Jason Marquis entered the 2012 season with 104-98 career record and a 4.55 ERA in 326 career big league appearances (267 starts) as he had spent his entire career in the National League. The fact he had never pitched in the American League and had missed the end of 2011 with a fractured right fibula did not stop the Minnesota Twins from signing him to a one-year, $3 million deal last off-season. At age 33 entering the season, Marquis seemed to have the potential to be a steady veteran presence in the Twins’ starting rotation.
But it was not to be, and the signs came early. Marquis had to leave the team late in spring training after his daughter was injured in a bicycle accident. That on it’s own is more important than baseball, but also delayed the start of his season as he made two starts for Double-A New Britain in order to stay close to home and remain on a regular pitching schedule.
Marquis re-joined the Twins in mid-April and was ok in his first start, allowing four runs on five innings against the New York Yankees as he shook off allowing three runs in the first inning, benefited from some run support and got a win. He was able to put together a couple of solid starts against the Kansas City Royals and Seattle Mariners in late April and early May, but allowed 18 earned runs over his next three starts (10.2 innings). The final of those three outings, and his final start for the Twins, was his worst as he allowed eight runs to the Milwaukee Brewers in just 1.2 innings on May 20.
The Twins designated Marquis for assignment on May 22 after he posted a 8.47 ERA over seven starts, then he eventually landed with the San Diego Padres after clearing waivers. Being back in the National League clearly benefited him some, as he went 6-7 with a 4.04 ERA in 15 starts (93.2 innings) with the Padres before being sidelined by a wrist issue and not pitching after August 21.
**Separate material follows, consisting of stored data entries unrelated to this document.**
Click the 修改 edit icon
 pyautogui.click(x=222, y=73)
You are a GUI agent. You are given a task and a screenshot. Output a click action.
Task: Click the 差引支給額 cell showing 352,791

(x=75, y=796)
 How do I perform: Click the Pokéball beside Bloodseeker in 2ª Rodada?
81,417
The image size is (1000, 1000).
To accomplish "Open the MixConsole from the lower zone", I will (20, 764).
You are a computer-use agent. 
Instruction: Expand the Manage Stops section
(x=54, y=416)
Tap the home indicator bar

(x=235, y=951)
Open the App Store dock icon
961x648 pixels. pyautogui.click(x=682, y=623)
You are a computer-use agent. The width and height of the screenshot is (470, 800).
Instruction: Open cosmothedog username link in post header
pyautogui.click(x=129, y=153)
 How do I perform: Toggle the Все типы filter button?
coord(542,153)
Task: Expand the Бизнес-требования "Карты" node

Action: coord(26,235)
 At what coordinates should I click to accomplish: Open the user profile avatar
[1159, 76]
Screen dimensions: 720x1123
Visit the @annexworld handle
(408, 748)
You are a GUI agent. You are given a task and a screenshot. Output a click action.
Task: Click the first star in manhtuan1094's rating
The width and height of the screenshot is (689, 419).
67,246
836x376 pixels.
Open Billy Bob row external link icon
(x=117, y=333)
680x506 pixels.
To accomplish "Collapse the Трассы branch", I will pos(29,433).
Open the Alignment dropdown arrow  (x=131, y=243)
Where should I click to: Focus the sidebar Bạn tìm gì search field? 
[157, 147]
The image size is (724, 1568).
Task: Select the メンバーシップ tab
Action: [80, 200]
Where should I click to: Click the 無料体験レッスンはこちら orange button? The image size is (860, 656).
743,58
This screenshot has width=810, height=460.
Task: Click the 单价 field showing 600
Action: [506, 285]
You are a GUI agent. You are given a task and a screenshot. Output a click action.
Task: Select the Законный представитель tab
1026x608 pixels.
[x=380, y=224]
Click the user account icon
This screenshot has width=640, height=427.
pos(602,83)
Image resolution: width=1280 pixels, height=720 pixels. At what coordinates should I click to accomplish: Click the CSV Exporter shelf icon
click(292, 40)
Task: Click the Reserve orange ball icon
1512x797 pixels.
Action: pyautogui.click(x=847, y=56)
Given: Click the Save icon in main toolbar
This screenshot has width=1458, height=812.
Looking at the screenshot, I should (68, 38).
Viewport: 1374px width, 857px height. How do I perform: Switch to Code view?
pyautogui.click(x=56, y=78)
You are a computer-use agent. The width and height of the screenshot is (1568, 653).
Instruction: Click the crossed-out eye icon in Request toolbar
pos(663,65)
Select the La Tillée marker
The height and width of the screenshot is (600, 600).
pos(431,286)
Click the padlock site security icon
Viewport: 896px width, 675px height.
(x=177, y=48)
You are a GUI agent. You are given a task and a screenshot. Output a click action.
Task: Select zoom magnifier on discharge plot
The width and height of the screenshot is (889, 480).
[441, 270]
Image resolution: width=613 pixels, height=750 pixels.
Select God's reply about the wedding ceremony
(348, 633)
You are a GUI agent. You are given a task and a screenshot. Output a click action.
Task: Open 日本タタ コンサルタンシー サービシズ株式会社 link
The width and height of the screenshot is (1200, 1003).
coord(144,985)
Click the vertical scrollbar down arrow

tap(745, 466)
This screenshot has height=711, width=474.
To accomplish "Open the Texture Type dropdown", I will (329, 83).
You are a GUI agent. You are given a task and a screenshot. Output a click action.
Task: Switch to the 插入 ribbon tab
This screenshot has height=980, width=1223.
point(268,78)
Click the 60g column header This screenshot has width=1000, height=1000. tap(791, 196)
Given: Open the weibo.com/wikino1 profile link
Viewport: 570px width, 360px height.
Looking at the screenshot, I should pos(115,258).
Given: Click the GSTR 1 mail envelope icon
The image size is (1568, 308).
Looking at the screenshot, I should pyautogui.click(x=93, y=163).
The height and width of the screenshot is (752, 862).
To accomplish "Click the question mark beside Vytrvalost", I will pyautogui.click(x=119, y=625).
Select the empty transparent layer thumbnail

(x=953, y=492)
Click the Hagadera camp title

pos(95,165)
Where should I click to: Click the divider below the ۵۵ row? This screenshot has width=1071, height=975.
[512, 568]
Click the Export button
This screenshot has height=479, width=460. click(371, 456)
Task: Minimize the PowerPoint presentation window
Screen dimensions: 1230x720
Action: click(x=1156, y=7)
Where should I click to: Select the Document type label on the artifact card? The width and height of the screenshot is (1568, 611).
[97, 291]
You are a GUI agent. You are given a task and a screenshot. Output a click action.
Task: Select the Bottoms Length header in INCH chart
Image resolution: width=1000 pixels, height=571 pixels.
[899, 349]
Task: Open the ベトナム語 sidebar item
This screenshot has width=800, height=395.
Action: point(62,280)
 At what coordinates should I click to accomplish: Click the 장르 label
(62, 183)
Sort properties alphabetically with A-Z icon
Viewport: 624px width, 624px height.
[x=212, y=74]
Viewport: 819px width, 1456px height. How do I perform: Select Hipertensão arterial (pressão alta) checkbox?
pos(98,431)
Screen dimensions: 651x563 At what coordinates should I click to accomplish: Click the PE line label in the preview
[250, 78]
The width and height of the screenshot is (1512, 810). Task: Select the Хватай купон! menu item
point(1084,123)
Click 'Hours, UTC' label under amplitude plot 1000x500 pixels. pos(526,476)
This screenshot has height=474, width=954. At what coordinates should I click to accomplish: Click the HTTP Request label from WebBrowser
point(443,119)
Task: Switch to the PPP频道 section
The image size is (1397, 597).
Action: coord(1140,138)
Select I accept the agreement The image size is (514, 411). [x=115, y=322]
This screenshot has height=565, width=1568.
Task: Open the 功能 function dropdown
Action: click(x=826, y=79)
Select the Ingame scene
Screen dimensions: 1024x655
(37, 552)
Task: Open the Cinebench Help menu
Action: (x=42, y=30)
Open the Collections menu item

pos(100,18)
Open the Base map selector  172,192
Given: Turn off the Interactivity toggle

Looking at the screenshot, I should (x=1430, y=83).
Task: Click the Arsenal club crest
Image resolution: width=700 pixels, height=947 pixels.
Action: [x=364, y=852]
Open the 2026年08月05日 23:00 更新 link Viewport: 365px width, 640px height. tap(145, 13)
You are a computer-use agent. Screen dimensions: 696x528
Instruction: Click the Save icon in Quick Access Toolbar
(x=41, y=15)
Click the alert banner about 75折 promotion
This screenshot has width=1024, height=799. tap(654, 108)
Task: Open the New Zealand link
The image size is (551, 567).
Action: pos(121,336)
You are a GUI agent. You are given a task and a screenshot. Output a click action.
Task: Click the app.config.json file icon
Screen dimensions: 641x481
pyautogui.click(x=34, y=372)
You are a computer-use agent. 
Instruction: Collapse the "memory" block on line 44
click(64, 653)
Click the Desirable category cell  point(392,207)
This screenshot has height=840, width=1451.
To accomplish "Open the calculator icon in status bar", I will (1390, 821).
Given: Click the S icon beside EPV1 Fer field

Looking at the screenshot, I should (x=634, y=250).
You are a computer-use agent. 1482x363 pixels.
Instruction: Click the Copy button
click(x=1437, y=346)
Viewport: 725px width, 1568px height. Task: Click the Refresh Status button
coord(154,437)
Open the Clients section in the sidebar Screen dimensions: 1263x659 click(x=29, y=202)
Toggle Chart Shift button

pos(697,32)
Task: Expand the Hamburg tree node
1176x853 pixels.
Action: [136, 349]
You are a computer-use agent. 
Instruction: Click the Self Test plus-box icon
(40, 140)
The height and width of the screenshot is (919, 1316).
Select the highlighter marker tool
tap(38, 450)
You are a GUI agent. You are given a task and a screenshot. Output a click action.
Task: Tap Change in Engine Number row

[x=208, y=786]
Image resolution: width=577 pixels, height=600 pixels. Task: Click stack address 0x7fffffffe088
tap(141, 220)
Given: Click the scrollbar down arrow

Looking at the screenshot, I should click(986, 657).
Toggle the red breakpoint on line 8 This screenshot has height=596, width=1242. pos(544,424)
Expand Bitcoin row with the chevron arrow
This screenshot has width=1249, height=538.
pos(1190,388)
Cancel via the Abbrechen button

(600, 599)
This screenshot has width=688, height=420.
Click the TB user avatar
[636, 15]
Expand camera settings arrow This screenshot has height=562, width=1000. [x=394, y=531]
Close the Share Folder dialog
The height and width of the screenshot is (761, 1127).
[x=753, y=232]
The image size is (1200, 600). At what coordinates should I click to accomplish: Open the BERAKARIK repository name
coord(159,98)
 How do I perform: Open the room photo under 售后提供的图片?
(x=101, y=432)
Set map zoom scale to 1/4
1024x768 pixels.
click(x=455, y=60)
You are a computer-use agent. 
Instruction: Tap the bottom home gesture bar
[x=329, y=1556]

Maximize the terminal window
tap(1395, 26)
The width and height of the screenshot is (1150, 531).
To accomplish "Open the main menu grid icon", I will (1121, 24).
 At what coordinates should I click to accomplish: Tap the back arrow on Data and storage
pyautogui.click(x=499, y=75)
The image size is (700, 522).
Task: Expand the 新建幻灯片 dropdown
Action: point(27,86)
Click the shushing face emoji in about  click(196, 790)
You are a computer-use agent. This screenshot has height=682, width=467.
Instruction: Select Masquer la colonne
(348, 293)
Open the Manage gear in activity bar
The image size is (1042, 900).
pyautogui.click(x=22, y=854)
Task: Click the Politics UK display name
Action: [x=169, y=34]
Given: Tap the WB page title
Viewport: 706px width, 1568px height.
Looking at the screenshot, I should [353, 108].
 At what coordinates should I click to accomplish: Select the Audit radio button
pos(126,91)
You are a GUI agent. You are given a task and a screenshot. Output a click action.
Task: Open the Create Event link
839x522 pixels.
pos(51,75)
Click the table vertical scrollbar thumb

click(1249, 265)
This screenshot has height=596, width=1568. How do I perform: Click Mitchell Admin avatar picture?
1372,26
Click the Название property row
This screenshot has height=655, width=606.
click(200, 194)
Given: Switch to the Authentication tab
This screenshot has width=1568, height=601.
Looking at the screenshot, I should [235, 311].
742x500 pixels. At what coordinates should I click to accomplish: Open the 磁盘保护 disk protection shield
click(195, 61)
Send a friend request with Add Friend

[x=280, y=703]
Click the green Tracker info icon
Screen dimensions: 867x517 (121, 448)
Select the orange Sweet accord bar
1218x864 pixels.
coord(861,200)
All things considered the Twins’ front office, with perhaps some input from pertinent field staff, should be commended for realizing Marquis could not cut it and making a move as quickly as they did. Not really getting a return on their $3 million investment is obviously not ideal, but it was the right move to cut bait and that will hopefully encourage more liberal spending on starting pitching this coming off-season.